Tuesday, December 08, 2009

Davids on Bauckham on 2 Peter

Came across this statement by Peter H. Davids in his 2 Peter commentary in the new Pillar series, writing about Richard Bauckham's understanding of 2 Peter as a testament. I cannot think of any basis on which to disagree with Davids:

"While Bauckham believes that 2 Peter is pseudepigraphical, he also believes that it is written in a testamental form and that the genre would have been recognized by any contemporary reader as being written in the spirit of Peter rather than having been written by Peter. Thus, he argues, the document was neither intended to deceive nor did it in fact deceive its first readers. They would have thought of it as being about Peter rather than by Peter. Bauckham may be right or wrong on this, but the position he holds is fully compatible with evangelical affirmations about the trustworthiness of the canonical Scriptures in all that they truly affirm (versus what we may misread them as affirming)" (130 n.20).

3 comments:

phil_style said...

That pseudegraphical works reflect an authors "school", if I may use the term, is a perfectly sensible notion.

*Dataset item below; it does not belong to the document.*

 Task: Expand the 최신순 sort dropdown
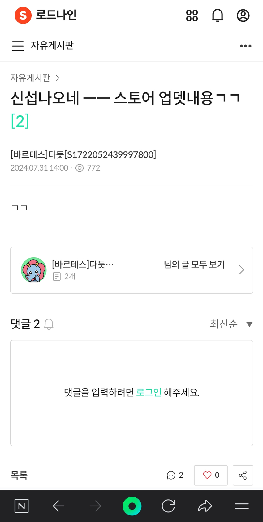coord(231,324)
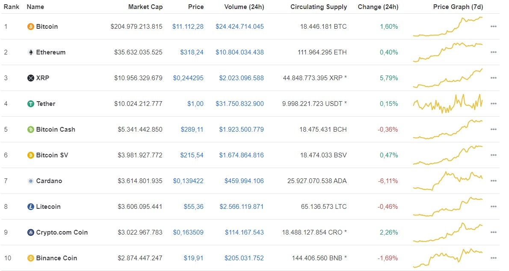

In the same way one might say that Rommel captured Tobruk. Of course no single soldier took Tobruk. But the victory is ascribed to the general, even when many others did his job.

Michael F. Bird said...

Ken, noted the same statement by Davids. In addition, Tom Schreiner says something similar about Bauckham in his 2 Peter, Jude commentary in the NAC!

Ken Schenck said...

That's significant! I don't know Davids but have really appreciated what I know of his work. He really seems to model the kind of attempt at objectivity I feel is so often lacking. I think you do too. There is just something different about British/Canadian/Australian evangelicalism, it seems, that is just a little more fair minded than the American scene, IMHO.